Weary sues city of Houston, two officers over Taser arrest
ESPN.com news services
HOUSTON — Houston Texans offensive lineman Fred Weary is suing the city and two police officers for a November 2006 arrest in which he was shot with a Taser gun during a traffic stop.
In his lawsuit, filed Tuesday in federal court, Weary is accusing the city and the officers of excessive force, assault, racial profiling, false imprisonment and malicious prosecution.
“I have to put closure on this situation and this is my first step to closure,” Weary told KRIV-TV in Houston. “It’s really taken a toll on my life and my family. I didn’t know last year that it would affect me the way it has. It’s my right that I need to do something about it.
“I feel my rights have been violated that day last year,” Weary told KRIV-TV. “I have had to deal with that for this whole entire year. I’ve thought about it a lot. It’s been on my mind constantly.”
The two officers said they stopped Weary because he didn’t have a front license plate and was driving “suspiciously.”
According to the police report, the 6-foot-4, 308-pound Weary became angry and uncooperative after being stopped in an area near Reliant Stadium, where authorities were on alert because of criminal activity. Weary was coming from a team practice when he was stopped.
Police said Weary was shot with a Taser after he pushed one of the officers away and then tried to come toward them after being told to put his hands on his vehicle.
A misdemeanor charge of resisting arrest was later dismissed because of insufficient evidence.
Weary’s attorney, Joe Walker, told KRIV that his client’s lawsuit doesn’t specify a dollar amount.
“I will leave that to the sound discretion of the jury,” Walker told KRIV.
The officers “clearly used race as a factor for reasonable suspicion and making a traffic stop of Mr. Weary,” Walker said.
Walker said Tuesday that Weary would not have filed the lawsuit if he had received letters of apology from Mayor Bill White and Police Chief Harold Hurtt.

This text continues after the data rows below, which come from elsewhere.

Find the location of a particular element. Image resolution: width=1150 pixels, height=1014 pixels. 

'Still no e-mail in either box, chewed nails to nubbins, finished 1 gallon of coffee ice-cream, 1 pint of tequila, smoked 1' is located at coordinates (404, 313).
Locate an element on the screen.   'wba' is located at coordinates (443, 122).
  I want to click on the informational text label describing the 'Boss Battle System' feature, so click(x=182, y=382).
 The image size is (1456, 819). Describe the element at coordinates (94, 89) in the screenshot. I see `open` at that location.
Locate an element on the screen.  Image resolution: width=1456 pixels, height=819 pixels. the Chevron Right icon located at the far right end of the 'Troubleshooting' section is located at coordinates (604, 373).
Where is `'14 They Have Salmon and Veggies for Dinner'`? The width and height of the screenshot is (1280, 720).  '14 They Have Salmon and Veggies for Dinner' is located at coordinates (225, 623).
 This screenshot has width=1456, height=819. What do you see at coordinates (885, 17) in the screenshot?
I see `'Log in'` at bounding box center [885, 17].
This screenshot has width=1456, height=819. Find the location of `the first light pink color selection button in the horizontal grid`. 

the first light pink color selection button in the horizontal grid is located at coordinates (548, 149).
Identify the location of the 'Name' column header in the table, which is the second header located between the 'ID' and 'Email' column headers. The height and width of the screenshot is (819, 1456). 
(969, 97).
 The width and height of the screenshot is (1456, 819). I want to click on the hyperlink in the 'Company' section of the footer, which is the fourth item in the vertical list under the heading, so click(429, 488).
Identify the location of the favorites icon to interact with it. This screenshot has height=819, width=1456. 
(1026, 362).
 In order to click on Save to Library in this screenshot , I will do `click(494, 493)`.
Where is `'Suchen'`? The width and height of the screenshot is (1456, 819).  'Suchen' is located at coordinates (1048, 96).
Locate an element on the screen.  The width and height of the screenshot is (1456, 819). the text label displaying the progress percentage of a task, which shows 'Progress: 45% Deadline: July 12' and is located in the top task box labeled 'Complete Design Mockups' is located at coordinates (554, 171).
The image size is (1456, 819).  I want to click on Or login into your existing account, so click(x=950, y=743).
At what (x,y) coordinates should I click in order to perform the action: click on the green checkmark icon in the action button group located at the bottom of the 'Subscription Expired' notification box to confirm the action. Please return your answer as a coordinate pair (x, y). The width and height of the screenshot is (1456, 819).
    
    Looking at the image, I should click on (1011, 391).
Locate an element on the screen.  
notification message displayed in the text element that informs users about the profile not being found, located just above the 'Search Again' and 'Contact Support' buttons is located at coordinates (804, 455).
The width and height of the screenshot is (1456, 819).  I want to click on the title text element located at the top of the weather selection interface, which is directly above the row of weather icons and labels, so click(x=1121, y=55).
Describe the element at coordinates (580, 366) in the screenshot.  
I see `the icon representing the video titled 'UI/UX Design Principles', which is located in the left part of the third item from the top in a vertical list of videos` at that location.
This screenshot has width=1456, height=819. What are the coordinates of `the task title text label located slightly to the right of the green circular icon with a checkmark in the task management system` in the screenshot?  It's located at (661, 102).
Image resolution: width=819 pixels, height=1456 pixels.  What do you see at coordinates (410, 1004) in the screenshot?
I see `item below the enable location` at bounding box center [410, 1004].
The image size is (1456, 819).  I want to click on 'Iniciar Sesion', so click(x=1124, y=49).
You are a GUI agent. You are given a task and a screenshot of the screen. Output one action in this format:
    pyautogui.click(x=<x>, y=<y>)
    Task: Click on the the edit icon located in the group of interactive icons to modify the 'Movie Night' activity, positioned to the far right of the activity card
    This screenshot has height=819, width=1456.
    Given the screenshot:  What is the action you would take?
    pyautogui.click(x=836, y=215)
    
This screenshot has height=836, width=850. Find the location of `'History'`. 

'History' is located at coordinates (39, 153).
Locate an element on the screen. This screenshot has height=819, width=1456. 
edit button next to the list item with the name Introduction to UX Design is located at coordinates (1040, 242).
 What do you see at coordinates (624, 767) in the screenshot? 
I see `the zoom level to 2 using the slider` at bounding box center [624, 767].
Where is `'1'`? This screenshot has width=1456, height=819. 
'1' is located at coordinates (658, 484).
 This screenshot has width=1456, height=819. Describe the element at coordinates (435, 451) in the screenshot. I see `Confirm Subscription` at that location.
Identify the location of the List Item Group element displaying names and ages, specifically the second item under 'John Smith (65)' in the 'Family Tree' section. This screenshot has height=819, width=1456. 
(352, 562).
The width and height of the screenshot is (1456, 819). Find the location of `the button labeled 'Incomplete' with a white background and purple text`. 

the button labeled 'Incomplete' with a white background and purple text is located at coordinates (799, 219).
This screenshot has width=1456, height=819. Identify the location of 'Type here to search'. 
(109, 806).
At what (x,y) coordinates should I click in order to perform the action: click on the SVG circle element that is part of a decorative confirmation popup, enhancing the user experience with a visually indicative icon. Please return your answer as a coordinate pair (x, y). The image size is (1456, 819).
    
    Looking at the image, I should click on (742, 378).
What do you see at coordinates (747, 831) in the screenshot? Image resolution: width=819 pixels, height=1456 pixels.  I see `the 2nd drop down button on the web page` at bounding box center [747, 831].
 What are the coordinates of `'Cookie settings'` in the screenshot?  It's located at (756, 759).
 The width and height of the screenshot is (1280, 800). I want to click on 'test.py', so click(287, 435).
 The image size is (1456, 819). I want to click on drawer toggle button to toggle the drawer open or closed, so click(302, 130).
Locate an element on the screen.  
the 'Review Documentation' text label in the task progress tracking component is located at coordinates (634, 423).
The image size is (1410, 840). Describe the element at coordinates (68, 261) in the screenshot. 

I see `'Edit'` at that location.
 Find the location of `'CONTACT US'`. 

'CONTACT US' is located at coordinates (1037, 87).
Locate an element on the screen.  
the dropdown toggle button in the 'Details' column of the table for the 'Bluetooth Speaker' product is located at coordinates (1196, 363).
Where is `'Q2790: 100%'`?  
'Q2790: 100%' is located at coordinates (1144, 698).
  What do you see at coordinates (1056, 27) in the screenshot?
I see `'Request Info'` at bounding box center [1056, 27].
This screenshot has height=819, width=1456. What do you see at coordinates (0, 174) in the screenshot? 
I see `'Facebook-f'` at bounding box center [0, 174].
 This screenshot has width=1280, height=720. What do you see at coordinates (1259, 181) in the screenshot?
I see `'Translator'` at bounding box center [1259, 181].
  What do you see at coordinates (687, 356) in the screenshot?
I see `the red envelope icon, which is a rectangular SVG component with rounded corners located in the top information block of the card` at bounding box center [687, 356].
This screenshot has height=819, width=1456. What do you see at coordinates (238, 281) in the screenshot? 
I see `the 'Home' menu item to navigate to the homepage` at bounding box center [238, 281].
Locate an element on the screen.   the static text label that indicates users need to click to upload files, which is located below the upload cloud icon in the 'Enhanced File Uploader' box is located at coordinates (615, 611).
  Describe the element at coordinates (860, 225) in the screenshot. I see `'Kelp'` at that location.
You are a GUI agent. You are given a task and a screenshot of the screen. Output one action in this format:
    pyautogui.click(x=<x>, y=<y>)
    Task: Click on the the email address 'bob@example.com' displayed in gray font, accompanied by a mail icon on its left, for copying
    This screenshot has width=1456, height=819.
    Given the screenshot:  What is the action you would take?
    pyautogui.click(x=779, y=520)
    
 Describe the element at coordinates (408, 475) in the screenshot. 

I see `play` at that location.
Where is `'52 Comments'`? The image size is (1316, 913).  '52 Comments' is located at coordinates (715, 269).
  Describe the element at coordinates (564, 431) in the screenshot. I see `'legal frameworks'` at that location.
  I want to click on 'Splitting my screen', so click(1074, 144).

He had also asked for monetary compensation, which would have been donated to a police charity, and that the city review its policies regarding racial profiling and the use of Tasers.
“He never got his letter of apology or a concrete review of tasering,” Walker said. “He asked for a copy of [taser] policies and they sent him a policy that was completely blacked out, censored.”
Walker said the city’s policy on Taser use needs to be re-examined because some reviews done by local media and advocacy groups show that in more than 350 of the first 900 police Taser incidents, no person was charged.
Weary’s taser incident renewed controversy over the stun guns’ use, prompting White to call for a study of how officers have used the devices. The study, being conducted by the University of Houston Center for Public Policy, is set to be done by January.
Information from The Associated Press was used in this report.